_Supplied material:_
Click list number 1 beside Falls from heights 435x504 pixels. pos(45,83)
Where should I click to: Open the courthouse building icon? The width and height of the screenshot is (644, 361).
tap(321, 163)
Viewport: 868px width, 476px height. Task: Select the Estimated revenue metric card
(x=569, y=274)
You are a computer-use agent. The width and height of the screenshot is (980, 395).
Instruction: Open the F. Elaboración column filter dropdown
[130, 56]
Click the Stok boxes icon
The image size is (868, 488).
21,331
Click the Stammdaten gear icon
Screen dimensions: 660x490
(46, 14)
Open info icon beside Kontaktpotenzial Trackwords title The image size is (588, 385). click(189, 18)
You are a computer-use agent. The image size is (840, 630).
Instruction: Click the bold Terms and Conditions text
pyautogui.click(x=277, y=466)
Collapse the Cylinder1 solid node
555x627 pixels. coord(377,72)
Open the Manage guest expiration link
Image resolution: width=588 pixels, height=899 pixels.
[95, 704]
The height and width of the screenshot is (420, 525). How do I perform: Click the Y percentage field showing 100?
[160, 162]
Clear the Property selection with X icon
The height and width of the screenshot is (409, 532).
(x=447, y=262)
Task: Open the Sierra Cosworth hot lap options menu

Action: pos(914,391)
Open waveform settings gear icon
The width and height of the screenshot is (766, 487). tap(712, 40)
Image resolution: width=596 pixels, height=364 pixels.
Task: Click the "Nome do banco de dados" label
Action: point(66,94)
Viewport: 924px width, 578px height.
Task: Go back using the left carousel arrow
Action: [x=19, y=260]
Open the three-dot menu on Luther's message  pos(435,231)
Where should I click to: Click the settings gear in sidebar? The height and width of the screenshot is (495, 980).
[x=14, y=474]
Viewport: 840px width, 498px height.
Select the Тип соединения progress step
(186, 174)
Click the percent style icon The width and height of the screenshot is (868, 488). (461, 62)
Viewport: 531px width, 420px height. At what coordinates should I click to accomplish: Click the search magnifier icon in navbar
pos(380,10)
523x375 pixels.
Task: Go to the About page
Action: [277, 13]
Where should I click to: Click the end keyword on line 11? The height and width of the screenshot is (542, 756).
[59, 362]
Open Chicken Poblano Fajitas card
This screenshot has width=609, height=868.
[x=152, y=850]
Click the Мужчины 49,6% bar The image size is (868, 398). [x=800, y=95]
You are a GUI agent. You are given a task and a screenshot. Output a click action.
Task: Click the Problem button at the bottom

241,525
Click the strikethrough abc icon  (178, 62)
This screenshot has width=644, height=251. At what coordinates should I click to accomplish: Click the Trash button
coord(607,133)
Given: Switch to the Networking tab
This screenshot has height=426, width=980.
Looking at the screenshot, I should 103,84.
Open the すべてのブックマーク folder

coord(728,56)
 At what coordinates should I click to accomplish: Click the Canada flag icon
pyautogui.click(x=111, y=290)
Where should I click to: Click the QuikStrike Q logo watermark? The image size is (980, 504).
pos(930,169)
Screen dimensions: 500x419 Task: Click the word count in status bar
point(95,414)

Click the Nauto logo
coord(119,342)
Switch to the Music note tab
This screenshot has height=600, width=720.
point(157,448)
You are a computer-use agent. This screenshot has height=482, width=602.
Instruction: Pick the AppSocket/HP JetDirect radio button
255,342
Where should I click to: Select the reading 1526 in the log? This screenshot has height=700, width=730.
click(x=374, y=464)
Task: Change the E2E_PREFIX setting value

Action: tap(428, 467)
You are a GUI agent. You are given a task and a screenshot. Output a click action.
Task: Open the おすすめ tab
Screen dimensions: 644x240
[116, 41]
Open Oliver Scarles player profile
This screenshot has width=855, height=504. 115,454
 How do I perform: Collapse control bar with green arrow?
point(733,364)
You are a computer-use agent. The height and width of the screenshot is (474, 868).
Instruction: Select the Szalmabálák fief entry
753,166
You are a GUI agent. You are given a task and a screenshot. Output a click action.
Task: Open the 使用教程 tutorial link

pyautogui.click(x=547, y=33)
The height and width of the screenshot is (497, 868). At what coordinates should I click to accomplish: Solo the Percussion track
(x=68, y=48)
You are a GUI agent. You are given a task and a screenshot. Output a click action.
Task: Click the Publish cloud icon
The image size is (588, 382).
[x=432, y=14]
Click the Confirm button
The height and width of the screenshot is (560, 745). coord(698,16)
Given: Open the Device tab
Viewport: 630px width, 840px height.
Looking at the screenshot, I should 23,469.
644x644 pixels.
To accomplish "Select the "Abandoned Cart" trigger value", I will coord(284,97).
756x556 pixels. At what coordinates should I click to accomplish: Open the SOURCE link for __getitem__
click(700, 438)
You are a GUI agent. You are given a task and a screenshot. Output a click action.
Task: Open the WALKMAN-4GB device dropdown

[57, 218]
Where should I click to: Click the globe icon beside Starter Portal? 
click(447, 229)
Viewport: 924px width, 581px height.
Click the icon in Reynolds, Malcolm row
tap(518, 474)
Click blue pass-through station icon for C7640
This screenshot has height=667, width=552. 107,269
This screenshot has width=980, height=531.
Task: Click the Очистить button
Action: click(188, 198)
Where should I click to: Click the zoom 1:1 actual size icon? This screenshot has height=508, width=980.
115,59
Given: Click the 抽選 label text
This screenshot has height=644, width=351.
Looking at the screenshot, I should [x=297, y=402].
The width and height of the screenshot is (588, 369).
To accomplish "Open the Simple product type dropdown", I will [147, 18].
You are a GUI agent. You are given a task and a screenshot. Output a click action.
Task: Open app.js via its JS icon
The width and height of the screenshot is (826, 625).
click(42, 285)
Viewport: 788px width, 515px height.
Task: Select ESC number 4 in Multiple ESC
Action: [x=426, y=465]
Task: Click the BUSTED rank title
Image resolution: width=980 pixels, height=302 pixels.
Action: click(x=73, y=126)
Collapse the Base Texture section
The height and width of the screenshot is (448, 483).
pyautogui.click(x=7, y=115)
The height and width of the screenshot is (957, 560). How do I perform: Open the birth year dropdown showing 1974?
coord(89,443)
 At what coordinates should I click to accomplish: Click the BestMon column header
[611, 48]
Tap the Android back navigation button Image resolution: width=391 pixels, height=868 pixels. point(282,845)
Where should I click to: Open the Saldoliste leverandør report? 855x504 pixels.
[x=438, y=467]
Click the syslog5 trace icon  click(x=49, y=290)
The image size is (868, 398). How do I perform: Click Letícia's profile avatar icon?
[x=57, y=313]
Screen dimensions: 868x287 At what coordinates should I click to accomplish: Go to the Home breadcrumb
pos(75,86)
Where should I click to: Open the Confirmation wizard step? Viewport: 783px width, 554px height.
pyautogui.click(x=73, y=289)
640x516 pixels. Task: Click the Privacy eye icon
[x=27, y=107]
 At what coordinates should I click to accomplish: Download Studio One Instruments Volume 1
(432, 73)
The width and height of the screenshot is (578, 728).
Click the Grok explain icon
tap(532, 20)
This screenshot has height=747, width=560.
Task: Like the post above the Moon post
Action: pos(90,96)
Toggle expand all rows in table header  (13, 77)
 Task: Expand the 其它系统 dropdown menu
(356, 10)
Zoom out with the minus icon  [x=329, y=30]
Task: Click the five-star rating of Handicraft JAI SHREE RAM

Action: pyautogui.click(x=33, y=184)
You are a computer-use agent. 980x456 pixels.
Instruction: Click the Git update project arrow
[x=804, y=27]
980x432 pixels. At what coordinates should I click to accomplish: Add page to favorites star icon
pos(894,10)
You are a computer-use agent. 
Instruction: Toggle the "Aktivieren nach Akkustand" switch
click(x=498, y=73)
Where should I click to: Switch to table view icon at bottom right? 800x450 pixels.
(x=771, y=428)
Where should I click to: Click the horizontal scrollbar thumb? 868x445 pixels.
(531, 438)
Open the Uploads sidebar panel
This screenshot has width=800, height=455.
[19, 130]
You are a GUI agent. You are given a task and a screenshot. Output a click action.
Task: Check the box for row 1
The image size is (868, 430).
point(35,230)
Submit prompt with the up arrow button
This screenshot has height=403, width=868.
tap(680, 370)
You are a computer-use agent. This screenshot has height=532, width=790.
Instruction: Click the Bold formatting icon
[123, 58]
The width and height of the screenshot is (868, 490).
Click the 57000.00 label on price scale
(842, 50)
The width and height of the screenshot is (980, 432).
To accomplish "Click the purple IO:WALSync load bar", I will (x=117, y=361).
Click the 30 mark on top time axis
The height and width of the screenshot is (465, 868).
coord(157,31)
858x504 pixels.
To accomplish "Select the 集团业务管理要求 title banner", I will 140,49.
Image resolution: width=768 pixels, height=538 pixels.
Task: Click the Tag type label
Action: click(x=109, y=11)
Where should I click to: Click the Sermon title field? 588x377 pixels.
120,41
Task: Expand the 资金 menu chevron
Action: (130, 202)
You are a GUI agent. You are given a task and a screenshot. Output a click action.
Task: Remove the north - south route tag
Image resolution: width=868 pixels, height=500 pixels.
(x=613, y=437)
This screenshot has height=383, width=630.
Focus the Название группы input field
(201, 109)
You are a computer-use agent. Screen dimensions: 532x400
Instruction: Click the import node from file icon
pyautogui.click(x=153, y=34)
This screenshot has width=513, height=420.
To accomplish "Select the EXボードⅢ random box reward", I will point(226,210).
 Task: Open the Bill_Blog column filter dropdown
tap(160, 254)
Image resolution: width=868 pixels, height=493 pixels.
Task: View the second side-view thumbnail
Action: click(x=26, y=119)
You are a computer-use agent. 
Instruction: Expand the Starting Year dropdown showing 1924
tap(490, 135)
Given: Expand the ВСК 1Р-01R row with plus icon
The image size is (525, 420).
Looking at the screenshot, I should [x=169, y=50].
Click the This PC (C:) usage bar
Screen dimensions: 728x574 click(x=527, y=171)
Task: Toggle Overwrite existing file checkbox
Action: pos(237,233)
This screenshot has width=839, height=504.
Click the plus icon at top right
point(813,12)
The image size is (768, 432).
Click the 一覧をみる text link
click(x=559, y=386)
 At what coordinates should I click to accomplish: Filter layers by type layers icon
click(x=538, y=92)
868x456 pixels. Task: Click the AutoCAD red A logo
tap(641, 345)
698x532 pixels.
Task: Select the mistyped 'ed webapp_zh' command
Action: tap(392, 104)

_Aim of the task:_
Would you please copy, word for word, everything above from the line containing "Instruction: Toggle the" down to the line containing "Task: Check the box for row 1", those two lines included?

_Answer:_
Instruction: Toggle the "Aktivieren nach Akkustand" switch
click(x=498, y=73)
Where should I click to: Switch to table view icon at bottom right? 800x450 pixels.
(x=771, y=428)
Where should I click to: Click the horizontal scrollbar thumb? 868x445 pixels.
(531, 438)
Open the Uploads sidebar panel
This screenshot has width=800, height=455.
[19, 130]
You are a GUI agent. You are given a task and a screenshot. Output a click action.
Task: Check the box for row 1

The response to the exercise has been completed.